Anche a leggere per intero l'art. 11, come sostiene il Presidente Napoletano, non sta scritto da nessuna parte che quello che le organizzazioni internazionali decidono debba automaticamente essere sottoscritto da parte dell'Italia. Nell'art. 11 della Costituzione non è infatti previsto alcun automatismo per la partecipazione dell'Italia alle scelte della comunità internazionale.
Se riteniamo queste scelte lesive della possibilità di realizzare un ordinamento che assicuri la pace e la giustizia fra le Nazioni, l'art. 11 non c'impone di consentire un bel nulla.
Diversamente, visto il divieto imperativo alla "guerra come strumento di offesa alla libertà degli altri popoli e come mezzo di risoluzione delle controversie internazionali", sarebbe stato lecito attendersi, da parte del nuovo governo di centrosinistra, un riesame della situazione afgana per chiamare le cose con il loro nome: in Afghanistan non c'è nessuna operazione di polizia contro il terrorismo internazionale, ma una guerra contro una parte della popolazione che si protrae da 5 anni.

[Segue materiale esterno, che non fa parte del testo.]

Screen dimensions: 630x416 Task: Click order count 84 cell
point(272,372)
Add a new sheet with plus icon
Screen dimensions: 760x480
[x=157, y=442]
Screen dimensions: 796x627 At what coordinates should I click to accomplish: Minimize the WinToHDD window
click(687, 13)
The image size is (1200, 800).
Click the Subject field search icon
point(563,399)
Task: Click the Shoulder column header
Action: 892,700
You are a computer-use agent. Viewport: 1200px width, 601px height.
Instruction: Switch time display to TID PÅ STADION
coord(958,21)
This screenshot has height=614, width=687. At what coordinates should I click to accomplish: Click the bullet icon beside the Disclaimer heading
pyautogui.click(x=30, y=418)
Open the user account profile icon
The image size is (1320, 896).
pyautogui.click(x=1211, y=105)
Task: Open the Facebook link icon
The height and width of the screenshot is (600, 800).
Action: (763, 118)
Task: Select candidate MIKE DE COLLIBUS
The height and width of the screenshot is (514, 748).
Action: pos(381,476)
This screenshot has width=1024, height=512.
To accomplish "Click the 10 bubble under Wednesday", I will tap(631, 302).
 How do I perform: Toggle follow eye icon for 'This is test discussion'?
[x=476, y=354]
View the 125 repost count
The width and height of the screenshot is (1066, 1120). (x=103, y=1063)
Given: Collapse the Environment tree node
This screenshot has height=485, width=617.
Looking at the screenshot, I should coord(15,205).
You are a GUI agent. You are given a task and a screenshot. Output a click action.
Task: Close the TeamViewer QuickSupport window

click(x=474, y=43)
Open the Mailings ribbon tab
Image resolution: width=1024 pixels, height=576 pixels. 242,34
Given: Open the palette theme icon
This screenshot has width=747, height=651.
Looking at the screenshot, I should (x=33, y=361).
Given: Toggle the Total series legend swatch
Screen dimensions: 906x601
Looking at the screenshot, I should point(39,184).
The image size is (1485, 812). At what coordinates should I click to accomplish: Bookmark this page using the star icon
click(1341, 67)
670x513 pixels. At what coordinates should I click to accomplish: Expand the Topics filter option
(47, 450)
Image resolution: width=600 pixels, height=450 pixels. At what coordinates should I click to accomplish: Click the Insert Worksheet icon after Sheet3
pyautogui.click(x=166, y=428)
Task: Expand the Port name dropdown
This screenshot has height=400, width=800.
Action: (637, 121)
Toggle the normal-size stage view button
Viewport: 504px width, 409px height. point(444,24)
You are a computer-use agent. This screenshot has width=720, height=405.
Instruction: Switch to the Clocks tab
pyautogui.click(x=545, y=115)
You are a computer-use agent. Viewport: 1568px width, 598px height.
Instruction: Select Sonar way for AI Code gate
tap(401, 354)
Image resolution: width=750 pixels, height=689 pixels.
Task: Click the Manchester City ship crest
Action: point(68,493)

I talebani possono esserci antipatici e indigesti quanto vogliamo (e francamente lo sono), ma la nostra Costituzione c'impedisce di usare la guerra per sostituirli con qualcosa che potrebbe risultarci più simpatico.
Quale quindi il compito della sinistra radicale e del Governo per ottemperare al dettato costituzionale?
Quanto meno promuovere in ogni sede iniziative tendenti a rivedere una decisione presa all'indomani dell'11 settembre e che oggi non è più possibile sostenere.
In tal senso, dove sta l'impegno del Governo votato dal popolo della pace per far affermare nelle sedi internazionali che quanto sta avvenendo in Afghanistan non ha nulla a che vedere con la lotta al terrorismo internazionale?

Sul secondo punto, invece, lasciando da parte qualsiasi giudizio etico circa un comportamento che affida allo sfavore dei numeri scelte di coerenza, mi permetta di ricordare a Lei e a tutta la (folkloristica?) sinistra radicale che la matematica non è un'opinione.
Un eventuale slittamento a destra dell'attuale maggioranza di Governo non potrebbe avvenire senza lo spostamento di oltre 38 senatori del centrodestra verso il centrosinistra. Tanti infatti sono i senatori in capo a Rifondazione Comunista, ai Verdi e al Pdci.
Numeri che pesano e , soprattutto, si tratta di 38 Senatori scelti dagli elettori e non dagli accordi delle segreterie di partito, come avveniva con il mercato delle vacche per l'assegnazione dei collegi uninominali.
E se dopo neanche 2 mesi, di fronte ad un simile risultato, per numeri e contenuto, dobbiamo preoccuparci degli slittamenti a destra dell'attuale maggioranza di centrosinistra, tanto vale chiuderla qui subito.
Ma onestamente, c'è da dubitare che l'attuale maggioranza possa operare un simile capovolgimento di alleanze.
Basterebbe quindi un minimo di coerenza politica di tutti i senatori di sinistra per porre al centro del dibattito la situazione afgana.
E basterebbe questo anche per ricordare ai "talebani" del bipolarismo, il Ministro Parisi in testa, che soltanto 4 giorni fa gli elettori hanno respinto il tentativo di una concezione "modernista" della democrazia che scioglie il Parlamento ed indice nuove elezioni al minimo accenno di dialettica democratica su questioni che investono profondamente le coscienze.